Solution #2 is a PHP script that implements the “reverse cloaking” defense, putting a “nonindex, nofollow” robots meta tag into your pages unless it’s a spider that you have configured the script to recognize. This will only be possible if your site is built on PHP. It wouldn’t be terribly difficult for a competent PHP user to implement this in an all-static site, you’d just need to change .htaccess so that your .html files are parsed as PHP. A Wordpress plug-in will follow soon. This is a more robust defense, against more proxies.
How to get the code: An implementation guide is provided on Jaimie’s blog, along with a testing environment that you can use to check spider user agents & IP addresses, and of course the source code for both solutions. No warranty is given. This is hard core code for a hard core situation. Don’t use it if you don’t need it, and all code should really be deployed by professionals who can understand what it does, modify it to suit unique environments, etc.
Situation 2: You are running a Microsoft (IIS) server. Jaimie is working on an IIS/ASP solution similar to the Apache/PHP solution, which should be available soon. Think days, not weeks, in other words. Much sooner than his new book (Professional SEO with ASP), which is also in the pipeline.
I want to thank Jaimie for stepping up to provide these solutions on very short notice. I had some code of my own but he’s a real programmer, and I’m just a guy who hacks scripts together when I need something in a hurry. This isn’t a job that should be trusted to a guy who hacks code part time. You want an expert.
Situation 3: You are on a hosted solution, aren’t running PHP scripts that you can edit, don’t control the web server, etc. This is a more complex situation. I will have another post tomorrow that will offer some possible solutions, including one that involves creating your own caching proxy on a separate server. In this case, I don’t recommend doing anything unless you really believe that you have a problem with proxies.
In fact, I have mixed feelings about recommending any “defensive” measures for anyone who isn’t actually being affected… unless losing your Google traffic for a few weeks is such a daunting prospect that you feel you must put up the walls. Just understand - running extra code before you deliver a page will have a cost, in terms of server load and response times. Personally, I am putting up the walls on all of my sites.

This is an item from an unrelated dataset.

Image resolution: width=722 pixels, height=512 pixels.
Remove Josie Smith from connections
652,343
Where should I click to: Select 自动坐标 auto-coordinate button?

Further disclaimer: these solutions are based, at least in part, on information that the search engines have published regarding the right way to validate spider visits. It would be nice if they would publish the information once and then stick by it, but Yahoo gave us instructions shortly after Google did, then they recently changed the domain they crawl from (was inktomisearch.com, now crawl.yahoo.net). Once you start doing this stuff, you have to keep up with what the search engines are doing. I’ll certainly try to keep my subscribers informed, but not everyone gets my newsletter. Keeping up to speed on this stuff is up to you.
There are other solutions available. Bill Atchison’s Crawlwall is a professional (commercial) solution, that does a lot more to prevent content theft, etc. If you have the means, you may want to consider this instead, and move the burden of “keeping up with the spiders” onto Bill’s shoulders. Jaimie is working on a more general proxy-blocking solution as well. Ekstreme has the beginnings of a spider validation solution in the PHP Search Engine Bot Authentication code they published.